THE TASK »
Although the data holds pictures, return only the lines from the one containing "Image resolution: width=662" to the end, exactly, and without them.

Stored dataset items:
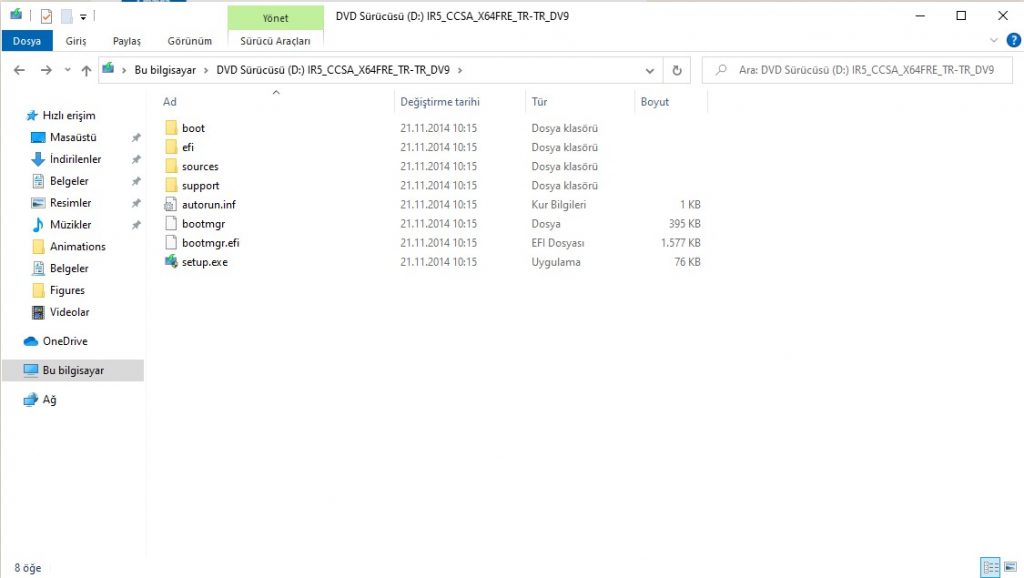Switch to details view icon
This screenshot has height=578, width=1024.
[990, 567]
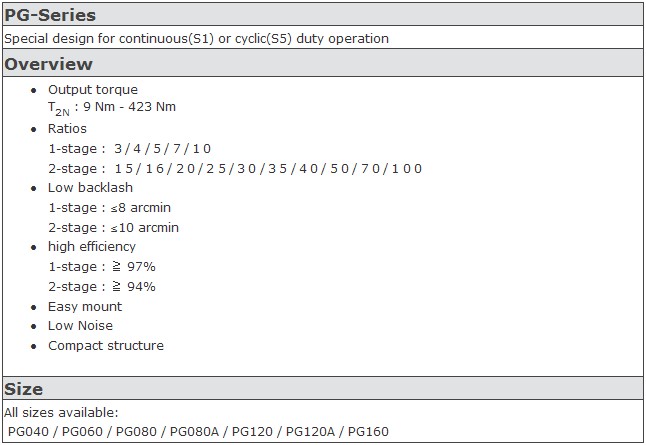Screen dimensions: 646x445
Task: Click the PG040 size entry
Action: [28, 431]
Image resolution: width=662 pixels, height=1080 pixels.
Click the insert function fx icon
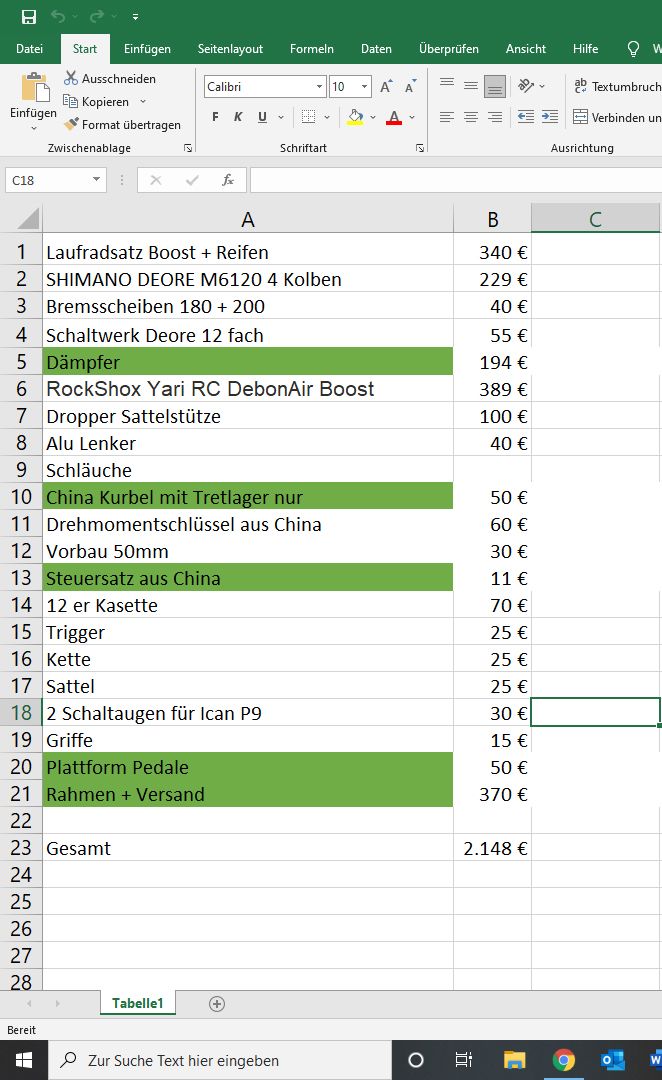tap(228, 180)
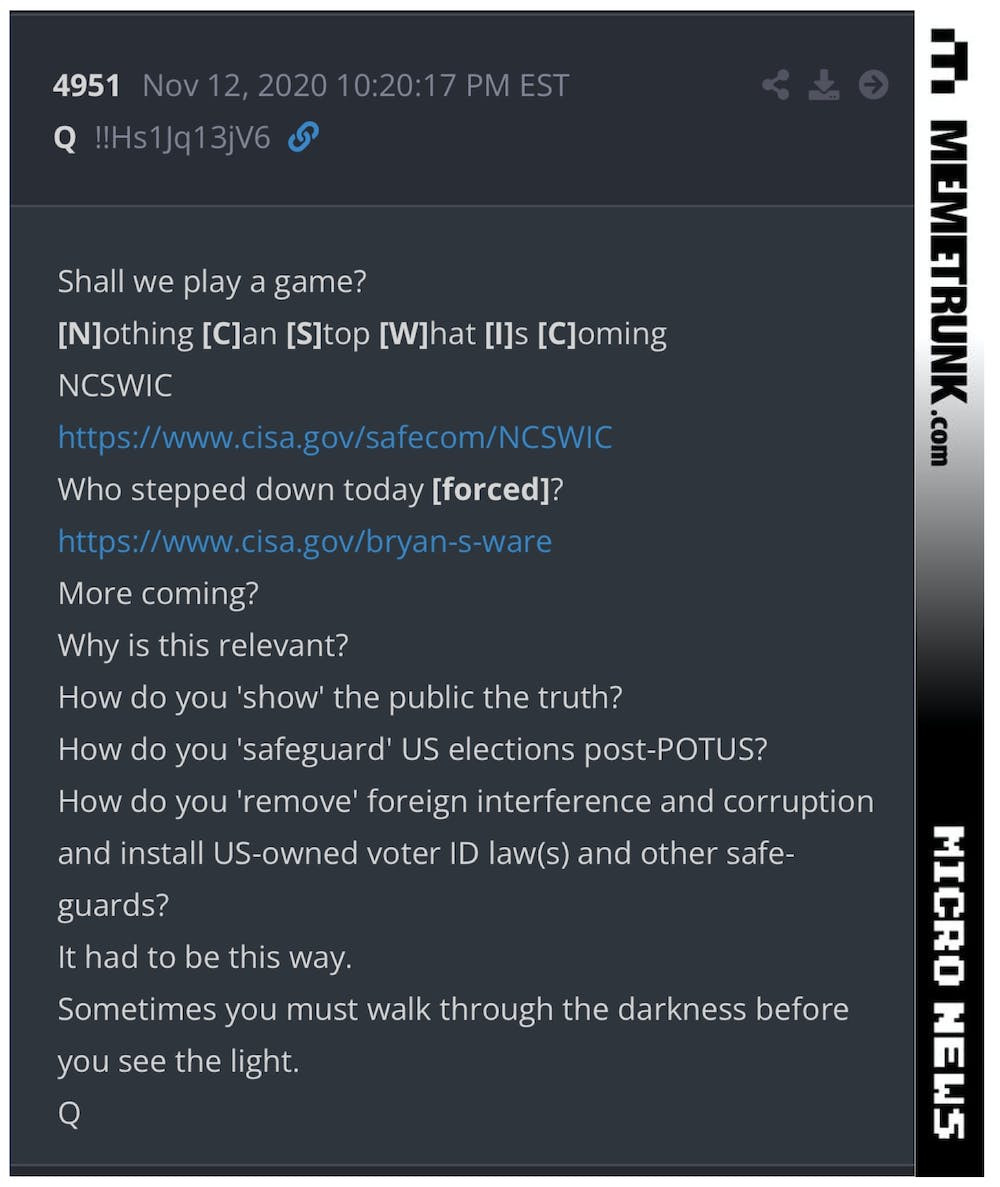The height and width of the screenshot is (1187, 1000).
Task: Select post number 4951
Action: coord(86,86)
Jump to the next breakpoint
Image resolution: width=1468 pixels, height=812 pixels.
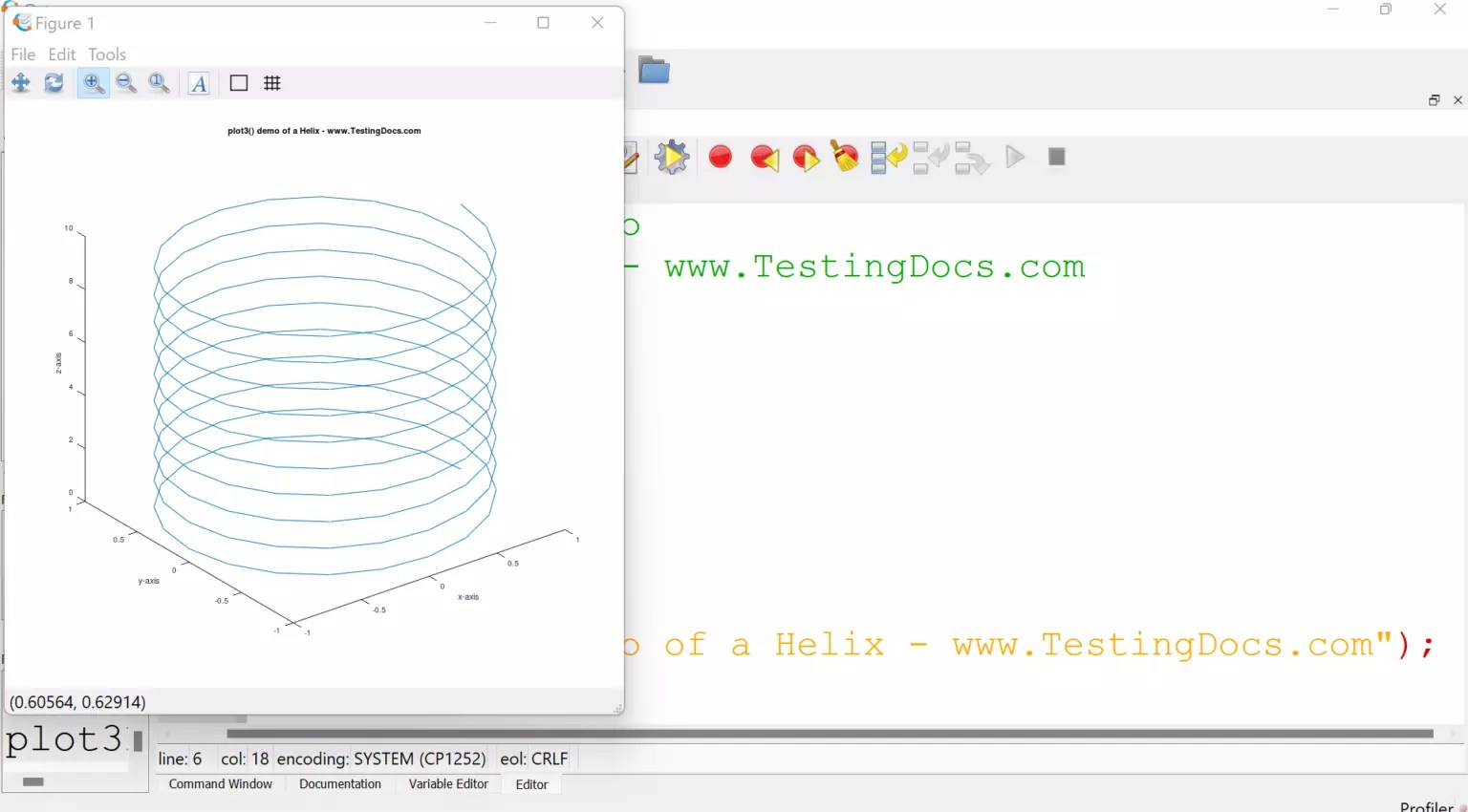806,157
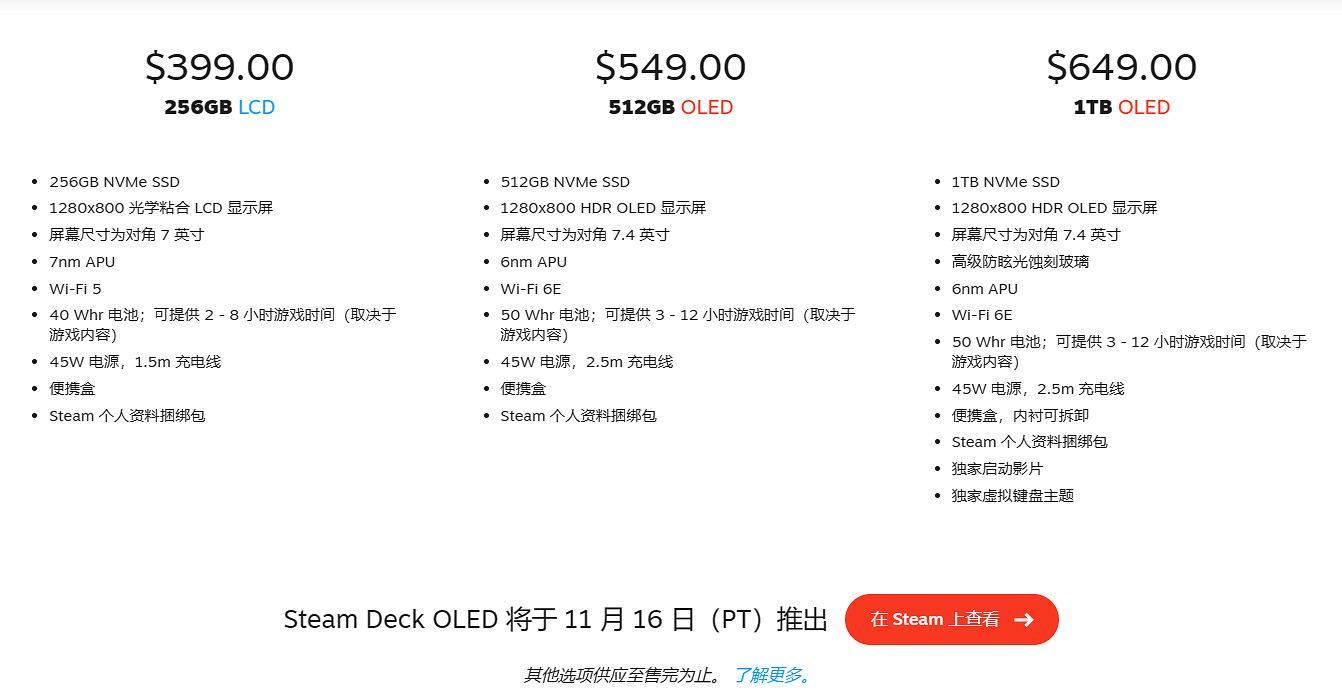Select the $399.00 price heading
This screenshot has height=695, width=1342.
click(220, 67)
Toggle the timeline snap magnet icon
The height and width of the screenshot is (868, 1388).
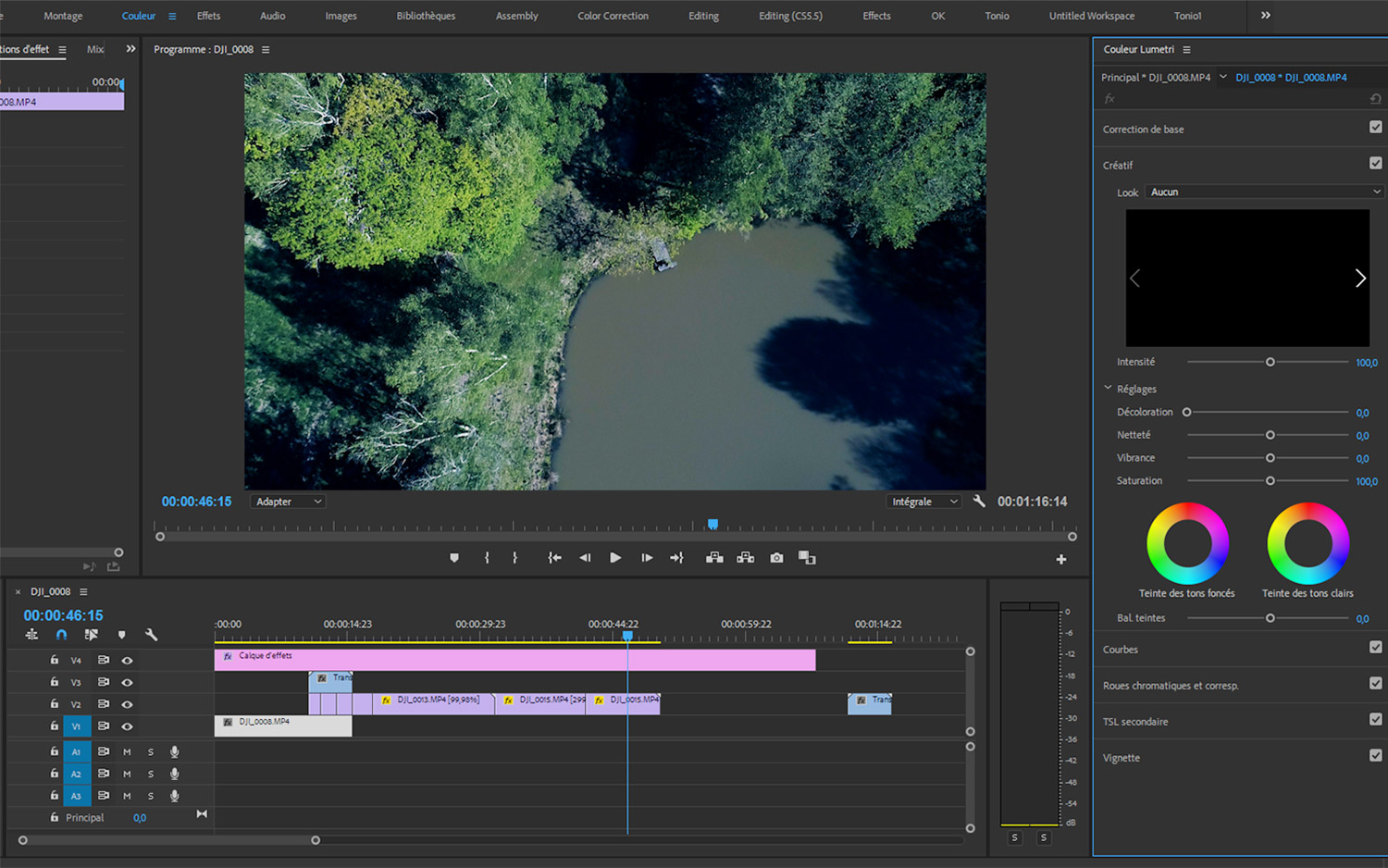(x=61, y=635)
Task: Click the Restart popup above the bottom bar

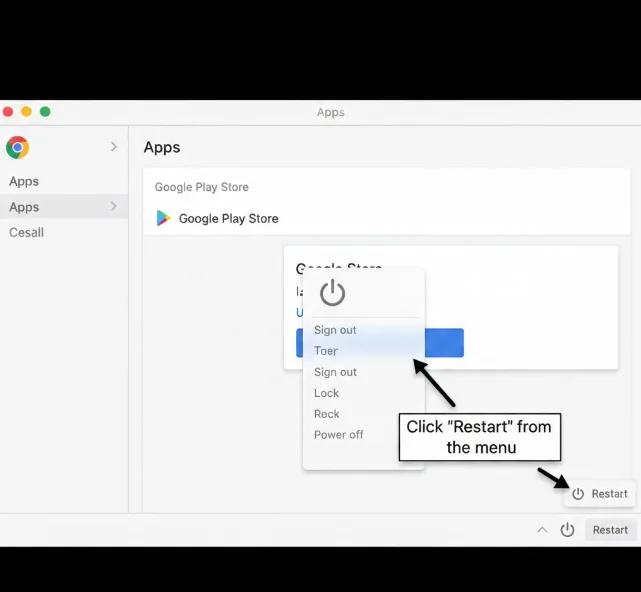Action: pos(600,494)
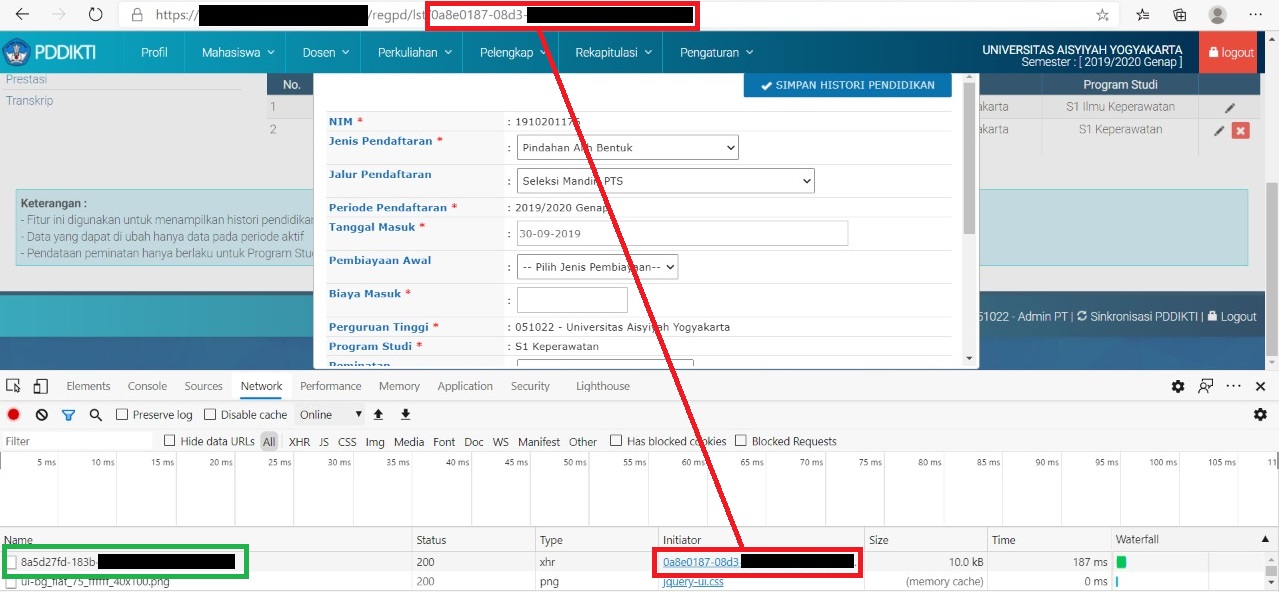Enable the Preserve log checkbox
Viewport: 1279px width, 592px height.
point(122,415)
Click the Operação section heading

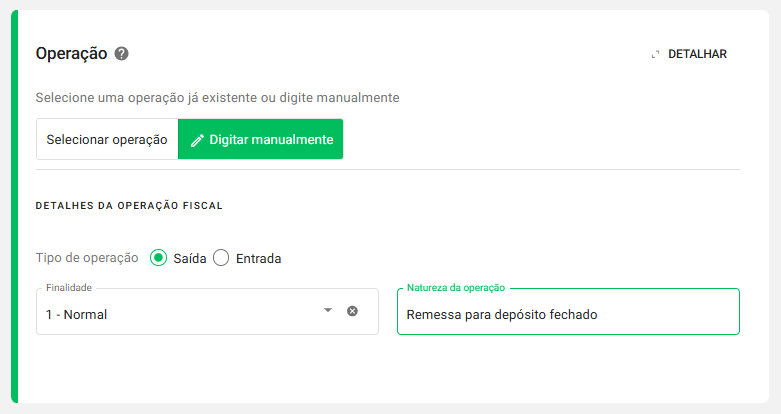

WRITTEN RESPONSE »
Image resolution: width=662 pixels, height=1080 pixels.
Click the insert function fx icon
tap(228, 180)
The height and width of the screenshot is (1187, 1000).
Task: Select post number 4951
Action: coord(86,86)
Jump to the next breakpoint
Image resolution: width=1468 pixels, height=812 pixels.
806,157
Select the $399.00 price heading
This screenshot has height=695, width=1342.
click(220, 67)
Toggle the timeline snap magnet icon
The height and width of the screenshot is (868, 1388).
(x=61, y=635)
Task: Click the Restart popup above the bottom bar

Action: pos(600,494)
Enable the Preserve log checkbox
Viewport: 1279px width, 592px height.
point(122,415)
Click the Operação section heading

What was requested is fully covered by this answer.